### INPUT RECORDS
****
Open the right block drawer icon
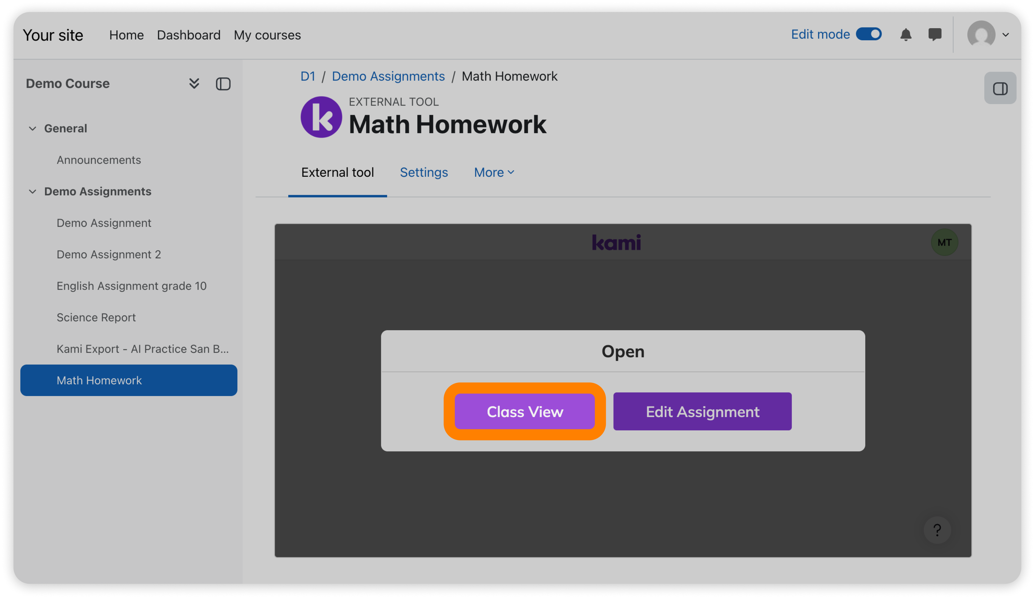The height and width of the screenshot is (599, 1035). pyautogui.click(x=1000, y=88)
****
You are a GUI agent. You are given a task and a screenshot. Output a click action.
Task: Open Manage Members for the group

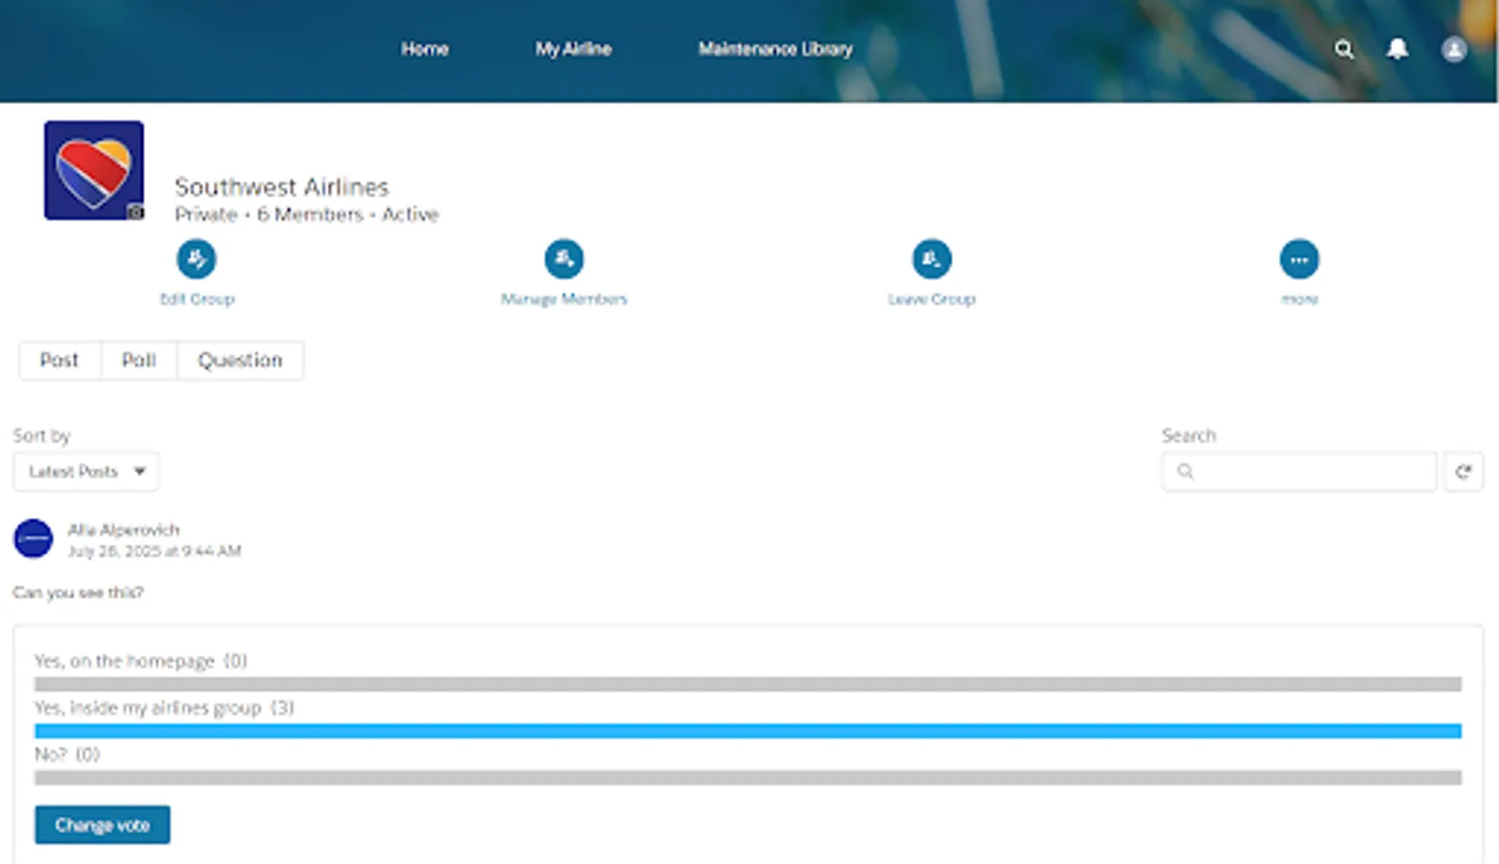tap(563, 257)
****
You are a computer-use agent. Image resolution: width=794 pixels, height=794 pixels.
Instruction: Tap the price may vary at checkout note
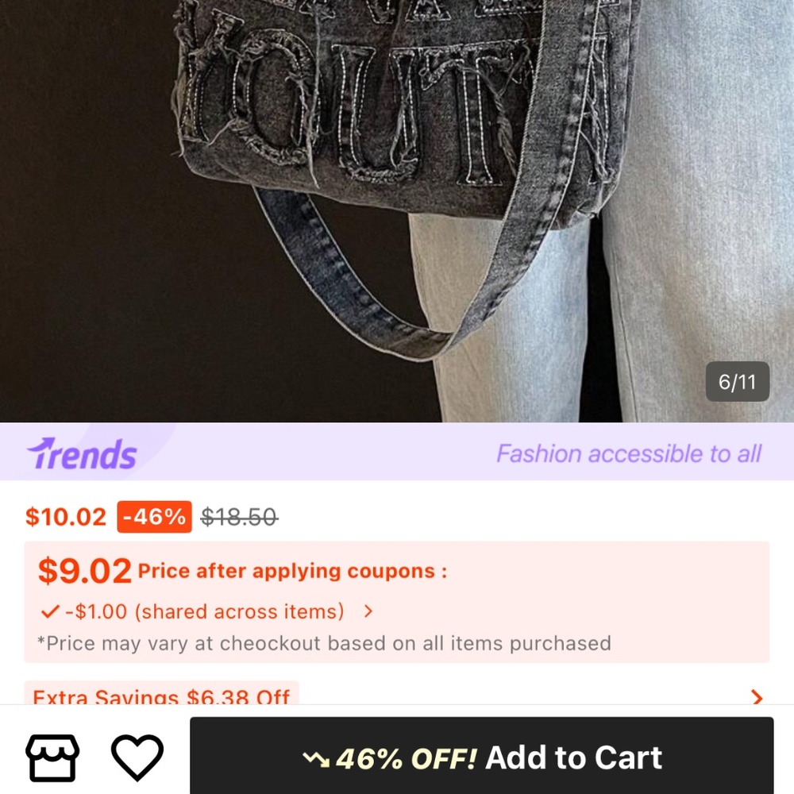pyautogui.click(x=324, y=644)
****
### GOAL OF THE EXERCISE
Convert everything in the material above, from the line containing "You are a computer-use" down to the line containing "pyautogui.click(x=324, y=644)", into a JSON list of strings with one string per line, both end lines included and blank lines omitted. Leave the pictures out.

### SOLVED EXERCISE
[
  "You are a computer-use agent. Image resolution: width=794 pixels, height=794 pixels.",
  "Instruction: Tap the price may vary at checkout note",
  "pyautogui.click(x=324, y=644)"
]